On 5 May 2021, Antena 3 announced that the show was renewed for its eighth season. A few days later, it was confirmed that Alejandro Sanz would be the only coach remaining on the panel. Sanz is joined by debuting coach Pablo Alborán and returning coaches Malú and Luis Fonsi, who last coached in seasons five and six, respectively. Miriam Rodríguez also comes back to coach the "Comeback Stage". Meanwhile, Eva González remains as the show's presenter.

For the Battles and Knockouts, the advisors this season were: María José Llergo for Team Alborán, Beret for Team Malú, Greeicy for Team Alejandro, and David Bisbal for Team Fonsi.

Teams 

 Main competition color key
  Winner
  Runner-up
  Third place
  Fourth place
  Eliminated in the Live Semifinal
  Eliminated in the Live Playoffs
  Eliminated in the Final knockout
  Stolen in the Knockouts
  Eliminated in the Knockouts
  Eliminated but selected to participate in Comeback Stage
  Eliminated in the Battles
 Comeback Stage color key
  Won the Comeback Stage
  Eliminated in the Third round
  Eliminated in the Second round
  Eliminated in the First round

Blind Auditions 
In the Blind auditions, each coach had to complete their teams with 14 contestants. Each coach had three "blocks" to prevent another coach from getting a contestant. Twelve participants who got no chair turned were chosen to participate on The Comeback Stage.

The Great Battles 
The battles round was broadcast on October 29. The coaches divide their contestants into four groups of three or four artists, depending on their music style. They perform a selected song by their respective coach together, and each coach decides how many, or even if any one of them advances in the competition.
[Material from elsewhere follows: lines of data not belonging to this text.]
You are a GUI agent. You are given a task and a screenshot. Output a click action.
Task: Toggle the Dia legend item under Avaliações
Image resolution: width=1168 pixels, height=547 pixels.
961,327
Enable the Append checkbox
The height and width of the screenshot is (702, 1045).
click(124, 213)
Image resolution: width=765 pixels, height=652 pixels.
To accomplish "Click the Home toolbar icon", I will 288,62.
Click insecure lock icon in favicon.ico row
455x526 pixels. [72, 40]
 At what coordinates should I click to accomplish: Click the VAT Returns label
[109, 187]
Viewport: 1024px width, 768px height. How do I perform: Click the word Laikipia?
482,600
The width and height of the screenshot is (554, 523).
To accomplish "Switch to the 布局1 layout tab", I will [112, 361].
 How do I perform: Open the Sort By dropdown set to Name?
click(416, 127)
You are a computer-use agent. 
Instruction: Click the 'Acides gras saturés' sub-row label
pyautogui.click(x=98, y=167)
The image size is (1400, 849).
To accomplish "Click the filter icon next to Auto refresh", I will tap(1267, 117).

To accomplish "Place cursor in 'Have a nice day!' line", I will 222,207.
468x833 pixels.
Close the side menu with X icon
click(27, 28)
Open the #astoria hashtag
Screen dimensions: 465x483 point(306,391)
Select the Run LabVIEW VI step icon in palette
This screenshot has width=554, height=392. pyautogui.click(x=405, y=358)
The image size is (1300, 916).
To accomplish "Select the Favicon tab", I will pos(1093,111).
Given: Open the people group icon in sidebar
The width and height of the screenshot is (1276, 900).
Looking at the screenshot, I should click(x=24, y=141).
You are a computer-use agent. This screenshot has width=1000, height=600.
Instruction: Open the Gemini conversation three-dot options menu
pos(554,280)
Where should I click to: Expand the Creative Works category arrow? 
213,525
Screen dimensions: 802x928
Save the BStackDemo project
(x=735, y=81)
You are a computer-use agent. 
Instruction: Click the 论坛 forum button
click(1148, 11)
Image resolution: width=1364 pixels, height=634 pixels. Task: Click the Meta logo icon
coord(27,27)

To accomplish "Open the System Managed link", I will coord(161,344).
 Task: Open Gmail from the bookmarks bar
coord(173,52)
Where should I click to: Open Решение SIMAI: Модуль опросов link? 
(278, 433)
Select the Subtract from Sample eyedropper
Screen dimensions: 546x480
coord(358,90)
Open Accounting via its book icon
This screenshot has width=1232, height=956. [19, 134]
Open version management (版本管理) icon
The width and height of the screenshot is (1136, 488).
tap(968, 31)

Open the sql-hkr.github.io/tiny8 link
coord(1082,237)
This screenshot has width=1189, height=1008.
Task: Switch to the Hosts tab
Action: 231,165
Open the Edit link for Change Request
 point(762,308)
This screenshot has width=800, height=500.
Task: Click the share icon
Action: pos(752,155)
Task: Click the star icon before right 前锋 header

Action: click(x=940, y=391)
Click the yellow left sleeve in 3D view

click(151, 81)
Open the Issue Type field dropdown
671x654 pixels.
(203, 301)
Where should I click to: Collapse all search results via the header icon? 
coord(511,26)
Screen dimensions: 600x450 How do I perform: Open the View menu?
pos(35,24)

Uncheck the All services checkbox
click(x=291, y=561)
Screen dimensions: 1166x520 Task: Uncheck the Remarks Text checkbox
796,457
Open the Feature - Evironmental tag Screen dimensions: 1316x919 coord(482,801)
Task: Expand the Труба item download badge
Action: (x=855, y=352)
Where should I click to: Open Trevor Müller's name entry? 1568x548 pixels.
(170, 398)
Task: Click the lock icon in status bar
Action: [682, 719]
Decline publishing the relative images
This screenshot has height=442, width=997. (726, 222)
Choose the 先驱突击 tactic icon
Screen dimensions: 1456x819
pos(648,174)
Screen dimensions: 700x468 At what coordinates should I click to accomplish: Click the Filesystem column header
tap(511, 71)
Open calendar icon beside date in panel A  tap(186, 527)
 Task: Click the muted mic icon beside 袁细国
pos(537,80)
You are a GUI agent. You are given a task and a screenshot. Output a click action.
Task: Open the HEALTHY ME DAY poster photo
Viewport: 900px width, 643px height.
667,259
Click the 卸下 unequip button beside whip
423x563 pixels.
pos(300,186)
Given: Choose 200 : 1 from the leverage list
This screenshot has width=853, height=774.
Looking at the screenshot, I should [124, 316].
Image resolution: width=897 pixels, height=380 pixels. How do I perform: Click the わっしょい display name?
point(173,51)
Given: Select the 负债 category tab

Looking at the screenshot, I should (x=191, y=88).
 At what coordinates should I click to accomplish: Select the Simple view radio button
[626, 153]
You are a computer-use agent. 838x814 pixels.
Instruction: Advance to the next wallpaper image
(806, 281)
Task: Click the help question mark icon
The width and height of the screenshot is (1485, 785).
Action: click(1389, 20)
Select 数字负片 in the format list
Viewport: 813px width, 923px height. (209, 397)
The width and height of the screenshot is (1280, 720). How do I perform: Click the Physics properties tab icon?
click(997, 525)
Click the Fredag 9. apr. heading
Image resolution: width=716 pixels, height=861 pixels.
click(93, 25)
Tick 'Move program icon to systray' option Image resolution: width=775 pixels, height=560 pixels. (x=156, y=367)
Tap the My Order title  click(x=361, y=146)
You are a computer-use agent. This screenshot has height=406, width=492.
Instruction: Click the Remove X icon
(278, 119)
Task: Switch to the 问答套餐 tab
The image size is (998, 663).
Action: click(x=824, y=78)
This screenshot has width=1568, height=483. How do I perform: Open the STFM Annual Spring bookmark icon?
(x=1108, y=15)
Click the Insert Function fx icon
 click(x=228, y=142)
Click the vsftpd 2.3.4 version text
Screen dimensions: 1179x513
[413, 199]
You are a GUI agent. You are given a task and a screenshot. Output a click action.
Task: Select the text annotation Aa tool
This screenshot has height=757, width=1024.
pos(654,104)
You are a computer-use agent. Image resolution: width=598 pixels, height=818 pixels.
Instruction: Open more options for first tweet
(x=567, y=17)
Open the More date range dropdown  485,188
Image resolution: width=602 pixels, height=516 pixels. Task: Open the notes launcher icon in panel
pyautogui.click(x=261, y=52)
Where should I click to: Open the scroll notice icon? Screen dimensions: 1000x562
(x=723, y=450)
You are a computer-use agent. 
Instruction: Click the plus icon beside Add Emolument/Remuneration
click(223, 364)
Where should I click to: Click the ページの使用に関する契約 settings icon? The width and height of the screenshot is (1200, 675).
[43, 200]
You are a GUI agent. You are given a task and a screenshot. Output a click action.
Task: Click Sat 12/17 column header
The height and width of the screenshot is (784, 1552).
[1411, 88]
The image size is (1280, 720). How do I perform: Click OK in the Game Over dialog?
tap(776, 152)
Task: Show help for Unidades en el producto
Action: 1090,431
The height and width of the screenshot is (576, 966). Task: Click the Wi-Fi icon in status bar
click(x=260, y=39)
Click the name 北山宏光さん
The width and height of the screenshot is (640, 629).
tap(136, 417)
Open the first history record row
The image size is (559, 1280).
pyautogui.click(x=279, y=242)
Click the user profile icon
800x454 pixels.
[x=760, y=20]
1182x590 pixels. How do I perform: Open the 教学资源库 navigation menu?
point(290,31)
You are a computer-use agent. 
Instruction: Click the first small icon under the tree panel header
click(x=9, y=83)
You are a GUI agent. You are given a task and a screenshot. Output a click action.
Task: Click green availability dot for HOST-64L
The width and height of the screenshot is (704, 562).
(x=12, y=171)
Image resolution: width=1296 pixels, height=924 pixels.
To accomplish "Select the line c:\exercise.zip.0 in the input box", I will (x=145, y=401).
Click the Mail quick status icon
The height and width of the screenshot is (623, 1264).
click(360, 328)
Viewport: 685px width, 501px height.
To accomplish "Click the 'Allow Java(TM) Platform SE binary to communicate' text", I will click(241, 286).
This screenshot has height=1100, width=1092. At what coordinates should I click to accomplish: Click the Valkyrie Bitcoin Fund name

Coaches receive help from their advisors: María José Llergo for Team Alborán, Beret for Team Malú, Greeicy for Team Alejandro and David Bisbal for Team Fonsi. Out of 14 contestants, only seven contestants per team advance to the Knockouts.

Knockouts

Phase 1: Knockouts 
The knockouts round began airing on 6 November. Each coach's seven artists performed, and one is given the fast pass, advancing to the live shows. Out of the other six, three are chosen by their coach to be in the "Red zone". As artists are put in the "red zone", they can be stolen by other coaches. In this case, any artist who was set to be eliminated will take their place.

Phase 2: Final Knockouts 
Each coach has three artists in the "Red zone", who gained a second chance to perform in the Final Knockouts. Joining the fast pass and stolen artists, two contestants will win the final knockout: one chosen by their coach, and the other chosen by the public in the audience.

The Comeback Stage 
The Comeback Stage, exclusive to Atresplayer and the show's official YouTube channel, returns this season. In the first round, after failing to turn a chair in the blind auditions, 12 artists had the chance to be selected by the fifth coach Miriam Rodríguez and sang in duels of two. In the second round, one battles' loser and two knockouts' losers were selected by Miriam to sing in duels of three with two of the six winners from the first round. In the third round, the three winners from the second round sing, and two of them advance to the Live Playoffs. One of them will be chosen by Miriam as the "Comeback Stage" winner.

First round

Second round

Third round

Live Playoffs

Live shows 
This season, the live performance shows returned. During the Playoffs and Semifinal, the audience in the studio voted for their favorites to advance into the next round. For the Finale, the public at home eventually was able to vote for the winner.

Week 1: Playoffs (November 27) 
The Playoffs started off with "The Comeback Stage" artists performing. Coach Miriam then chose Tyler Middlemiss as the winner, choosing to join Team Alborán.

Following that, all the participants performed in team order. Even though the show was live, the public at home was not able to vote; the audience in the studio was who voted for one artist, while each coach chose a second artist to advance into the Semifinal.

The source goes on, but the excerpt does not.